Libertyville has four public elementary schools and one public middle school within village lines, all comprising Libertyville District 70:

- Adler Park Elementary School
- Butterfield Elementary School
- Copeland Manor Elementary School
- Rockland Elementary School
- Highland Middle School

===Hawthorn District 73===

Students residing south of Golf Road attend Hawthorn District 73 schools in Vernon Hills.

===Oak Grove District 68===

Students residing in communities along Buckley Road attend Oak Grove Grade School in neighboring Green Oaks.

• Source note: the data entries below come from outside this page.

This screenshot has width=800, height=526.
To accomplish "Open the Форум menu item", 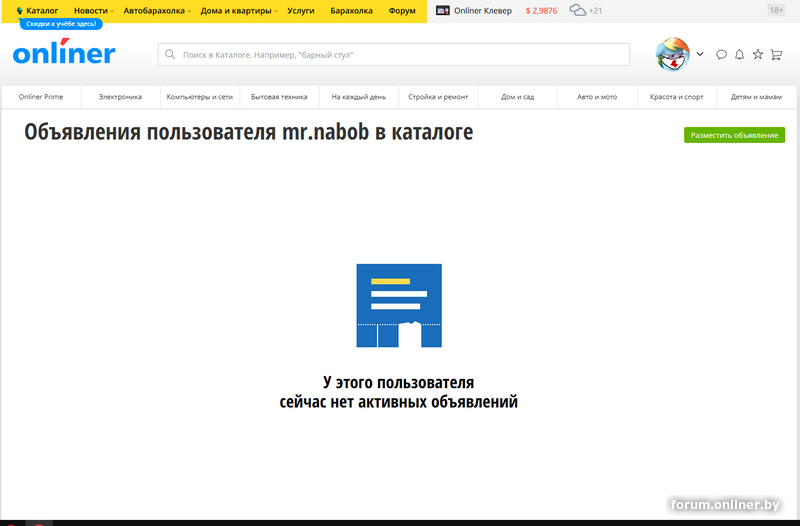I will [x=402, y=10].
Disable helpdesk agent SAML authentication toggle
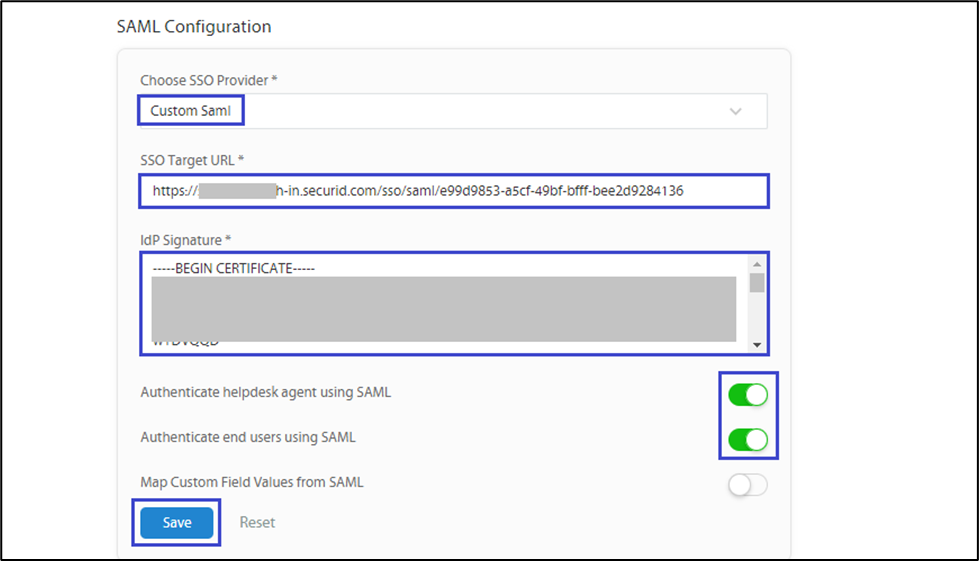Screen dimensions: 979x561 747,394
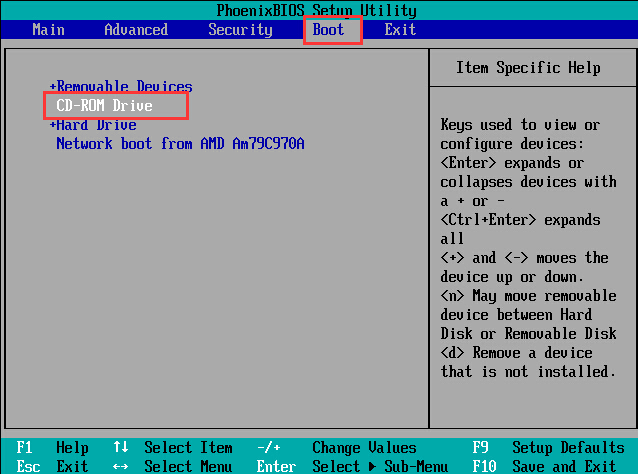Click the Item Specific Help header
The image size is (638, 474).
click(528, 68)
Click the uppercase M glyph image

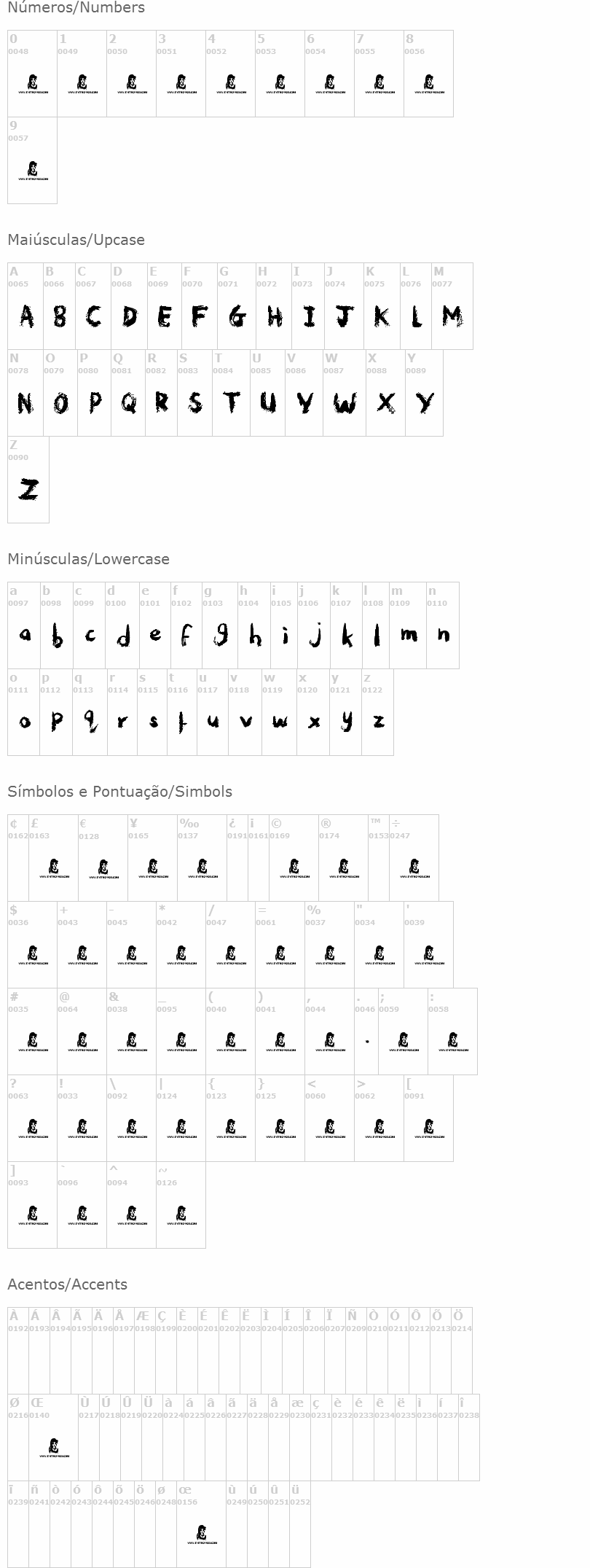(452, 316)
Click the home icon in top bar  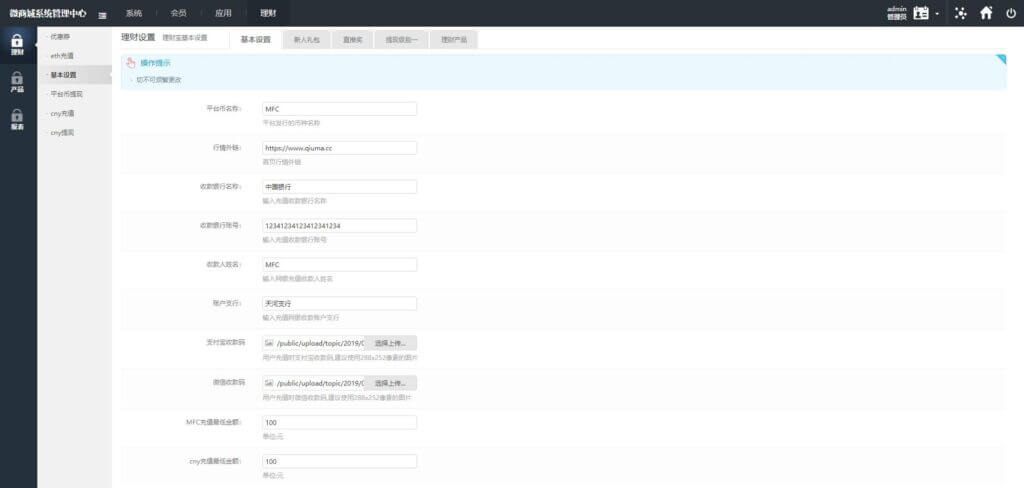click(986, 13)
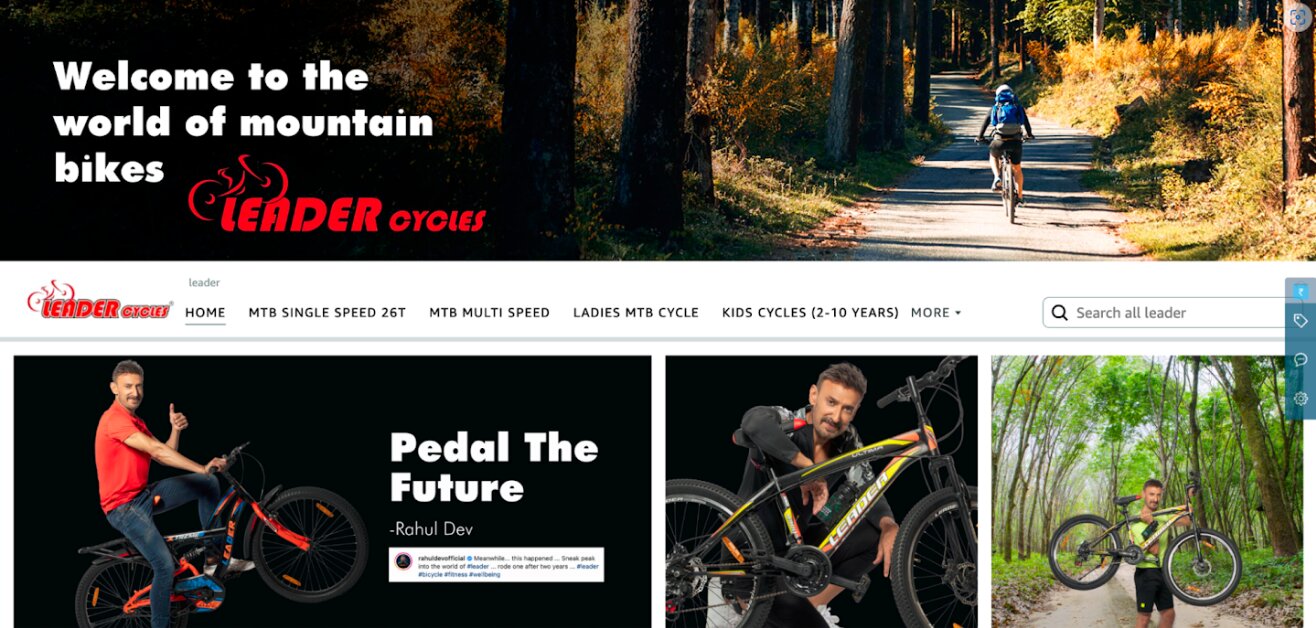Go to MTB MULTI SPEED category
The width and height of the screenshot is (1316, 628).
[489, 313]
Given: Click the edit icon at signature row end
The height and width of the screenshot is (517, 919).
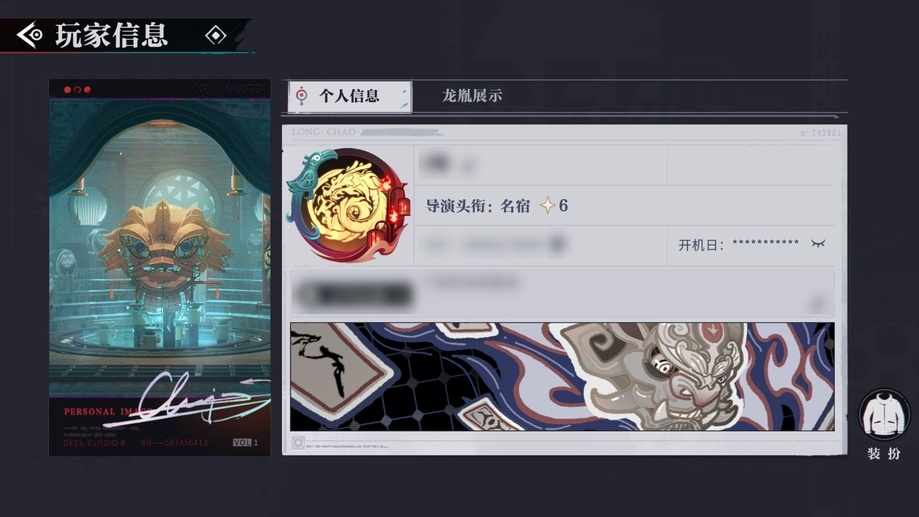Looking at the screenshot, I should pyautogui.click(x=816, y=304).
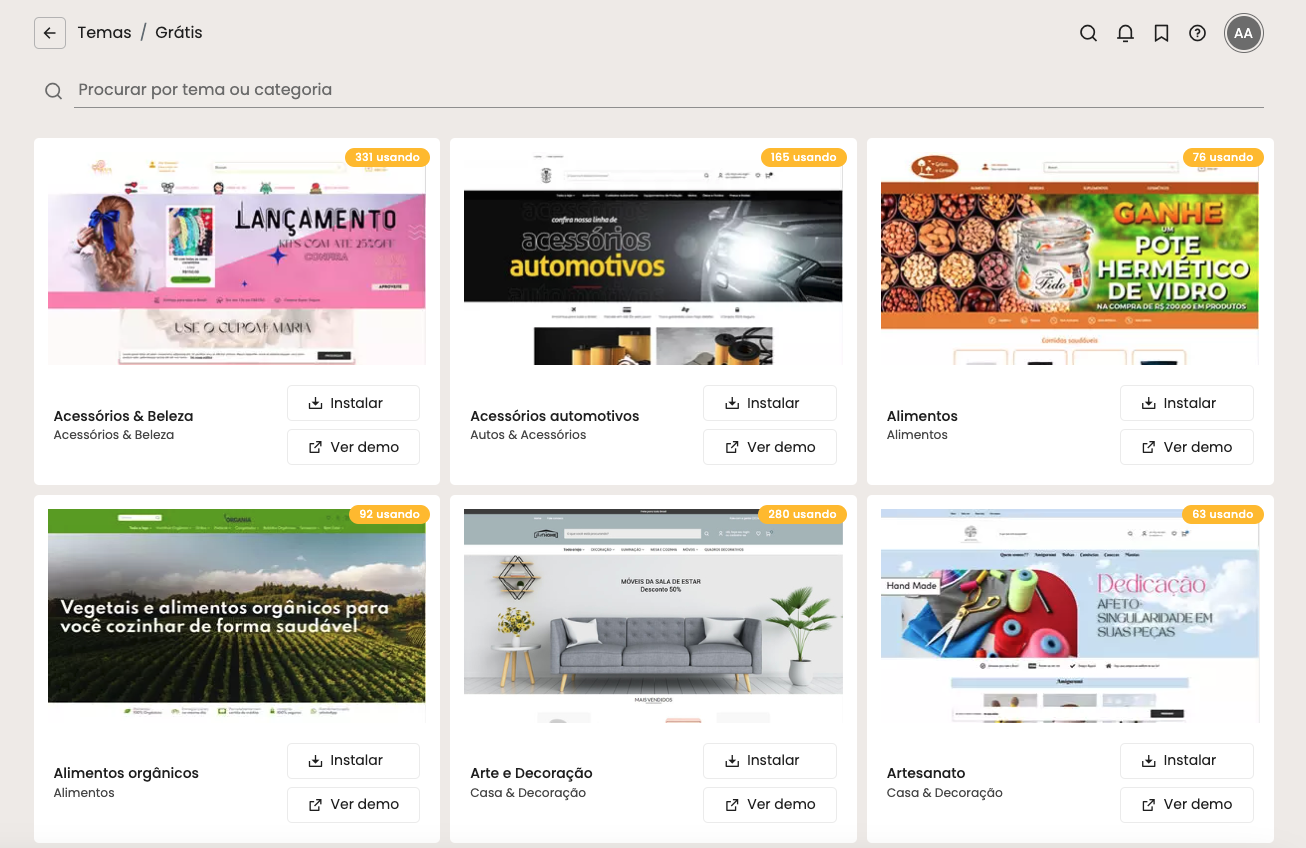Open the notifications bell
Image resolution: width=1306 pixels, height=848 pixels.
pos(1125,33)
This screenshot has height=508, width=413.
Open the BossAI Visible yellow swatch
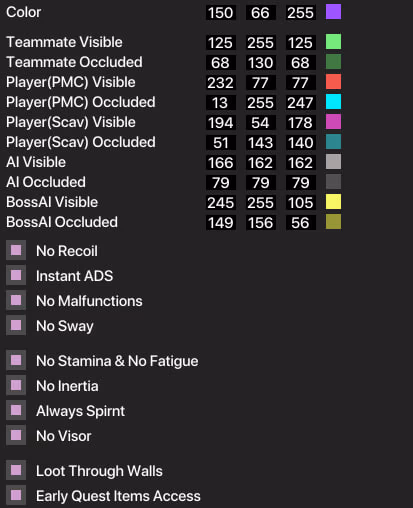pos(333,202)
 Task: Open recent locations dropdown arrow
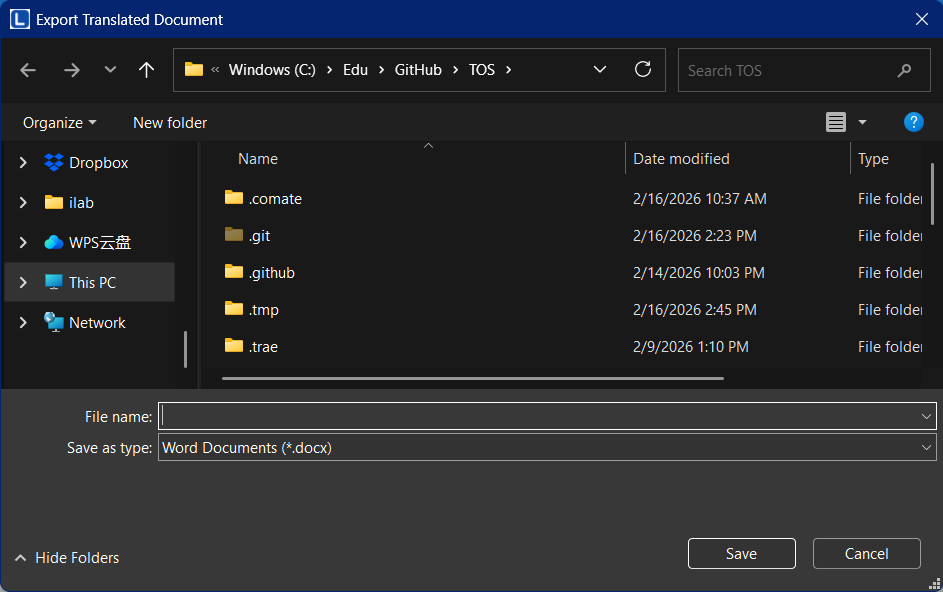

===Libertyville High School===

Libertyville High School, part of Community High School District 128, serves students in Libertyville and other communities in Libertyville Township. Students residing south of Golf Road but north of Greentree Parkway or Red Top Drive are permitted to register for Vernon Hills High School or Libertyville High School, which consolidates District 70's Highland Middle School and Oak Grove School and Rondout Schools of Districts 72 and 68 respectively.

===Other===
The Roman Catholic St. Joseph Elementary School and St. John's Lutheran School of the Wisconsin Evangelical Lutheran Synod both provide Pre-K-8 education to residents of Libertyville and the surrounding area. St Sava Monastery is also home to the St. Sava Serbian Orthodox School of Theology.

==Economy==

===Top employers===
According to the Village's 2020 Comprehensive Annual Financial Report, as of April 30, 2020 the top employers in the city were:

| # | Employer | # of Employees |
|---|---|---|
| 1 | Advocate Condell Medical Center | 2,102 |
| 2 | Hollister Incorporated | 527 |
| 3 | Volkswagen Credit | 446 |
| 4 | Avexis | 407 |
| 5 | Medline Industries | 343 |
| 6 | Libertyville District 70 | 326 |
| 7 | Fabrication Technologies | 307 |
| 8 | Commonwealth Edison | 278 |
| 9 | Snap-on Credit | 242 |
| 10 | Community High School District 128 | 239 |

==Library==
Libertyville is one of six communities comprising the Cook Memorial Public Library District. The Cook Park library, located on Cook and Brainerd streets in Libertyville, is one of the District's two library facilities. The library was originally housed in the Cook Mansion, after resident Ansel B. Cook's wife, Emily, deeded the property to the Village of Libertyville in 1920 for use as a library. In 1968, a 33000 sqft addition was added, adjacent to the Cook home. By 1984, the library's collection, as well as the population, had doubled in size. The Evergreen Interim Library opened in 2003 as a temporary facility at the south end of the district, in Vernon Hills. In 2007, the Library Board adopted plans to add an approximately 10000 sqft addition to the Cook Park facility, which was completed in January 2011.

==Media==
The Libertyville Review, published by Pioneer Press, covers Libertyville. Regional newspapers that occasionally contain coverage of Libertyville include the Chicago Tribune, Daily Herald and Lake County News-Sun.

==Transportation==
Libertyville has a station on Metra's North Central Service (at Prairie Crossing) and also two stations along Metra's Milwaukee District North Line which provides service between Fox Lake and Union Station, one of which shares a driveway with the station for the North Central Service.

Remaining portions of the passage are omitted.